Brief :: Across the material below, how many lines contain the word "button"? Give only the number.

** Input for this task follows **

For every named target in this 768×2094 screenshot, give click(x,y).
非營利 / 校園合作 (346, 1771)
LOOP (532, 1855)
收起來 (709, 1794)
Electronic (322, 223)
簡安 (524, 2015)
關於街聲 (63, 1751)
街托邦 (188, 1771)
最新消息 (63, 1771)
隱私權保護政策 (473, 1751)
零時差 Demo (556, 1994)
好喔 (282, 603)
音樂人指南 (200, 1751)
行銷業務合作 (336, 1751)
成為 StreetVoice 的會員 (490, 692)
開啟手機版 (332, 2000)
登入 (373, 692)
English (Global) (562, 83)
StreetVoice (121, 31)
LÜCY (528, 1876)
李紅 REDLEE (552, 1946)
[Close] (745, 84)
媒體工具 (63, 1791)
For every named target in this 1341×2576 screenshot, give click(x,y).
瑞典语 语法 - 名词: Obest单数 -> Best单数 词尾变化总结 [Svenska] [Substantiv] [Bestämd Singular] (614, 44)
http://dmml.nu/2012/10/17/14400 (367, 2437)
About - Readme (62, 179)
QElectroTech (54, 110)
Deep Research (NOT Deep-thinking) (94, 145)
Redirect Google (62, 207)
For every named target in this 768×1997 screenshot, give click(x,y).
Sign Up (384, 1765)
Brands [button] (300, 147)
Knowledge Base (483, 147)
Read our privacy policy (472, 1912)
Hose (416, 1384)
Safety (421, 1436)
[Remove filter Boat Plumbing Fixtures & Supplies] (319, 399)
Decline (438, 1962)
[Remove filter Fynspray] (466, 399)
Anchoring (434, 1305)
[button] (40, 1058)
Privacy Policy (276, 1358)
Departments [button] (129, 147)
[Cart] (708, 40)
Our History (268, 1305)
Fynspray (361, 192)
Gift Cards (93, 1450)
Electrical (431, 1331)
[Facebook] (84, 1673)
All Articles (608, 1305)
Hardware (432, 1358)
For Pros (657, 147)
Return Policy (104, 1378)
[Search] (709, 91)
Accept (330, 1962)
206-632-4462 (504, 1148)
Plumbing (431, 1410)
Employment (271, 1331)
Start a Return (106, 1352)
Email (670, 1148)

** End of Input for this task **

Final answer :: 3